Art. XIII Suspension and termination
1. If the client does not properly or timely fulfill any obligation of the agreement or any related agreement that was concluded with the supplier, or if there is good reason to fear that the client will not be able or will be unable to fulfill its contractual obligations to pay the supplier, and in case of bankruptcy, suspension of payment, closure, liquidation, or partial transfer, whether or not as security deposit of the client, including the transfer of an important part of his claims. The supplier is entitled to suspend the performance of each of these agreements without notice and without judicial intervention for a maximum of six months, or to dissolve them completely or partially, therefore, without having to pay any compensation or give any guarantee and without prejudice to his other rights. During the suspension the supplier is entitled and obligated to choose execution, either complete or partial dissolution of the suspended agreement(s).
2. In case of suspension pursuant to paragraph 3, the agreed price shall be immediately due and payable, after deduction of the net installments already paid and the result of the suspension by the supplier costs saved. The supplier is responsible for the implementation of the agreement by him reserved, processed and manufactured raw materials, materials, parts and other things to save the expense and risk of the client. In case of termination pursuant to paragraph 3, the agreed price is, if there is no prior suspension held, immediately due and payable, after deduction of the net of the installments already paid and the result of the termination by the supplier costs saved. The client is accountable for the above described amount to be paid and to take matters included therein, failing to do so by the client, entitles the supplier to save these goods at the expense and risk of the client or to sell on his behalf.

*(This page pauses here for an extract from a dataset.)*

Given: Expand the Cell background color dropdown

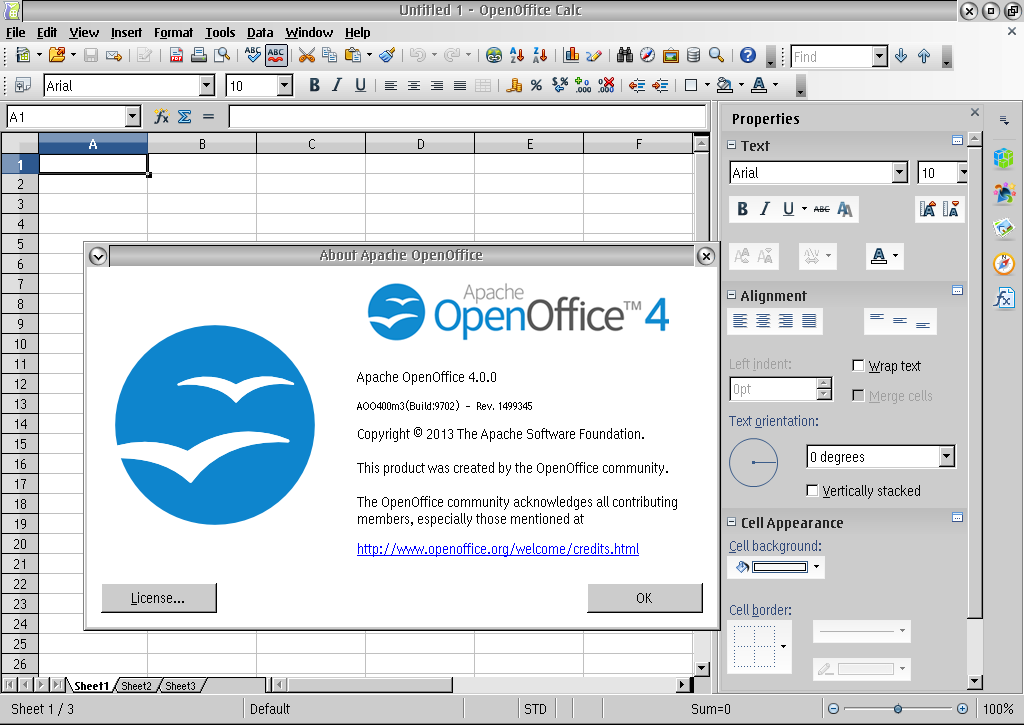Looking at the screenshot, I should pos(814,566).
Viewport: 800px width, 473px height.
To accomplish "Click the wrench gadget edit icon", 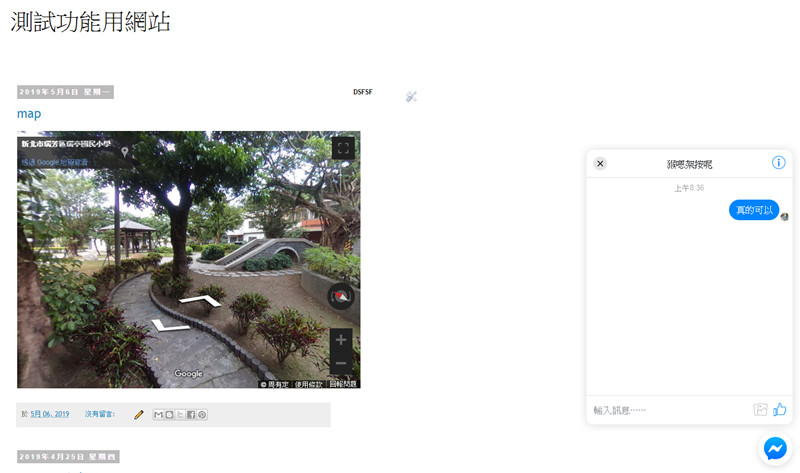I will pos(411,96).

3. The client is not entitled to claim retroactive termination of the agreement.
Art. XIV Disputes
1. Subject to the application of paragraph 2 of this article and without prejudice to the possibility of requesting a preliminary injunction interim measures to the President of the competent District Court in all disputes that may arise out of a contract to which the present supply conditions in whole or part of his application, or as a result of further agreements which are a consequence of such agreement shall be settled to the exclusion of the ordinary courts by an arbitral tribunal. This tribunal is appointed in accordance with the statutes of the Foundation Board of Arbitration for Metal Industry and Trade, established in The Hague, and shall rule in accordance with the statutes of the Council.
2. To the extent described in the preceding paragraph, disputes according to Dutch civil law belong to the absolute competence of the subdistrict court and can only be settled by the responsible judge.
Art. XV Applicable law
All agreements to which these conditions apply in whole or in part are applicable to the Dutch law.